> _CONSEGNA_
Nella pagina su vino e social media, quanti anni fa sarebbe nato social il vino secondo Marilena Barbera?

Vino e social media: davvero un connubio difficile?

Qual è il rapporto tra vino e social media? Una panoramica sull'Italia tra insight, strategie e contenuti.

C’è chi considera quello tra vino e social media  un matrimonio difficile: l’errore è, in questo senso, provare a cavalcare l’onda del successo dei nuovi media e delle forme di marketing a essi associati senza conoscerne le grammatiche, le logiche o, peggio, senza conoscere il proprio prodotto e il proprio cliente. «Eppure il vino è nato social già 3500 anni fa, quando durante i simposi si discuteva di guerra, di politica, si prendevano decisioni sul governo della città», ricordava Marilena Barbera, owner delle Cantine Barbera, alla Social Media Week Rome 2016. A farle eco Valentina Pitardi, adjunct professor di Services Marketing alla LUISS, che sottolineava come «ciascuna cantina, in Italia soprattutto, racconta una storia che è quella dei fondatori o del vigneto da cui nascono le sue bottiglie». L’idea del vino come condivisione, insomma, è ben più antica di strategie social e affini, ma ora deve imparare a convivere con queste.

Un prodotto conviviale, ma con problemi di branding

Uno sguardo al consumo di vino tra i Millennials, per cominciare, può dare insight non indifferenti su come viene percepito il prodotto da un target strategico: come il resto del food and beverage, il vino è considerato un prodotto “trendy”, “di moda”, da consumare in un’occasione di socialità. La maggior parte dei consumatori sceglie il vino in base a esperienze pregresse, dimostrando fedeltà ai propri brand di riferimento. Chi acquista vini di uno specifico vigneto o di un’area geografica specifica per la prima volta, invece, si basa sul consiglio di diversi influencer , che siano gli amici o il personale dell’enoteca di fiducia. Già dati come questi evidenziano un problema fondamentale per il settore vinicolo: la difficoltà di fare branding . Poche sono, in altre parole, i marchi di vino che vengono percepite e ricordate dal consumatore come tali.

> _DATI FORNITI_

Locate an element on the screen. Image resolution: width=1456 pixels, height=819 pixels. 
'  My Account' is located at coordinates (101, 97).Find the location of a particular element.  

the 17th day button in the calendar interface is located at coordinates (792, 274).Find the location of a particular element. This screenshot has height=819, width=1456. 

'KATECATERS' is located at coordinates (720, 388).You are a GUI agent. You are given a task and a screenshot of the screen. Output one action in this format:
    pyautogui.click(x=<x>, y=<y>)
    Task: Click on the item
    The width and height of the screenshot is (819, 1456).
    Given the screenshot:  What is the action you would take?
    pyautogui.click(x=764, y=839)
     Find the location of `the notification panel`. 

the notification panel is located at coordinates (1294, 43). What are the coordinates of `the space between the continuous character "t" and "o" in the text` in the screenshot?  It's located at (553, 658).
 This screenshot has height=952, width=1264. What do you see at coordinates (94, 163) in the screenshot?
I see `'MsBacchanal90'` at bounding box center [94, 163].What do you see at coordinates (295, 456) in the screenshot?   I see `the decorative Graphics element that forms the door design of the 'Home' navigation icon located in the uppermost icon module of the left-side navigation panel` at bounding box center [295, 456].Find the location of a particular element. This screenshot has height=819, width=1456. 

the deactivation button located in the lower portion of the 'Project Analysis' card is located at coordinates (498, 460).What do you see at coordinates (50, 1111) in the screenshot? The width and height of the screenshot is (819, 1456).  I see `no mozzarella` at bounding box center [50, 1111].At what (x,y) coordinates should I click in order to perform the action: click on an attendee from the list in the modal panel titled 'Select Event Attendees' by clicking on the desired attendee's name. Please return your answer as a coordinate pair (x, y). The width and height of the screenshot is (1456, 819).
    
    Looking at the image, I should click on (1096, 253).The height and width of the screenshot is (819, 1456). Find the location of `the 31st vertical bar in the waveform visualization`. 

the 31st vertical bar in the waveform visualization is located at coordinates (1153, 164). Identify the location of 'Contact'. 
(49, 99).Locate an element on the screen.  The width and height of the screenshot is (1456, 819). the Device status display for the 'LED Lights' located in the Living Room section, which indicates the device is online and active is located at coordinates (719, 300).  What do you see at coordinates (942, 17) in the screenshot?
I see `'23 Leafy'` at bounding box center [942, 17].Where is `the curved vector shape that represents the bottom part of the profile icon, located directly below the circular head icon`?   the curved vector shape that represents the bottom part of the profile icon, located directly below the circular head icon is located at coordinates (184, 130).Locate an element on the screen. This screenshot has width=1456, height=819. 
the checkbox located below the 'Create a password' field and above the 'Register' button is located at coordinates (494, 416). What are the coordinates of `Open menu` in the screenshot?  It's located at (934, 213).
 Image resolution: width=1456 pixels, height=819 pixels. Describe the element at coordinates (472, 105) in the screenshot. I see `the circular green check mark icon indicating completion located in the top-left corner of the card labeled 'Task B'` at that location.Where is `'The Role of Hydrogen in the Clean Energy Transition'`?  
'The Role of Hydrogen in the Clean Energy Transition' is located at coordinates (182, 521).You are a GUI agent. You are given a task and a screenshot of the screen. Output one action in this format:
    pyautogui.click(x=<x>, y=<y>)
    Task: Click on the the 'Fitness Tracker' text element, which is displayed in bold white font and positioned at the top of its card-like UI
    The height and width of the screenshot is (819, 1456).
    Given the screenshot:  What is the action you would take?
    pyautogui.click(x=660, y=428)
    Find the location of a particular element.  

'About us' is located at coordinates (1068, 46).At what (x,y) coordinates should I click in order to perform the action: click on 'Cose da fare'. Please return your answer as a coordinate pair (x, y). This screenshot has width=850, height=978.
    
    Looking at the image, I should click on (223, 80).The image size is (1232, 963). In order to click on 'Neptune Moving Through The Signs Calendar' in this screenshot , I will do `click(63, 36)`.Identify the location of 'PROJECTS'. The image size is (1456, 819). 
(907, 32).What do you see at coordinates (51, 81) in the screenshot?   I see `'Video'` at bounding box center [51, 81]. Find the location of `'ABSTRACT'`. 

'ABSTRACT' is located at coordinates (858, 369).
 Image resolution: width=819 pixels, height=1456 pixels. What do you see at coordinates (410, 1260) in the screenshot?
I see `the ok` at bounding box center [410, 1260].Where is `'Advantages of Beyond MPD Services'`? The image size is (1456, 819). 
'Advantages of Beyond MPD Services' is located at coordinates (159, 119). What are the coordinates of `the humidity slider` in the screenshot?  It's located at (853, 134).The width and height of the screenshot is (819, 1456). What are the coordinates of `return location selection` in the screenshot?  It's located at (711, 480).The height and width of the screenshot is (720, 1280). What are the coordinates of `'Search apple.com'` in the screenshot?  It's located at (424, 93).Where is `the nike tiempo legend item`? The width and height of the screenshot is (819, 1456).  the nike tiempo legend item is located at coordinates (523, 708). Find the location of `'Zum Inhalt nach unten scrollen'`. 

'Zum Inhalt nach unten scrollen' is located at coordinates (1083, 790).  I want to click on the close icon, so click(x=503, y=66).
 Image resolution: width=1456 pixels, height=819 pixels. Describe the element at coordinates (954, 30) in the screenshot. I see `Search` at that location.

> _SOLUZIONE_
3500 anni fa.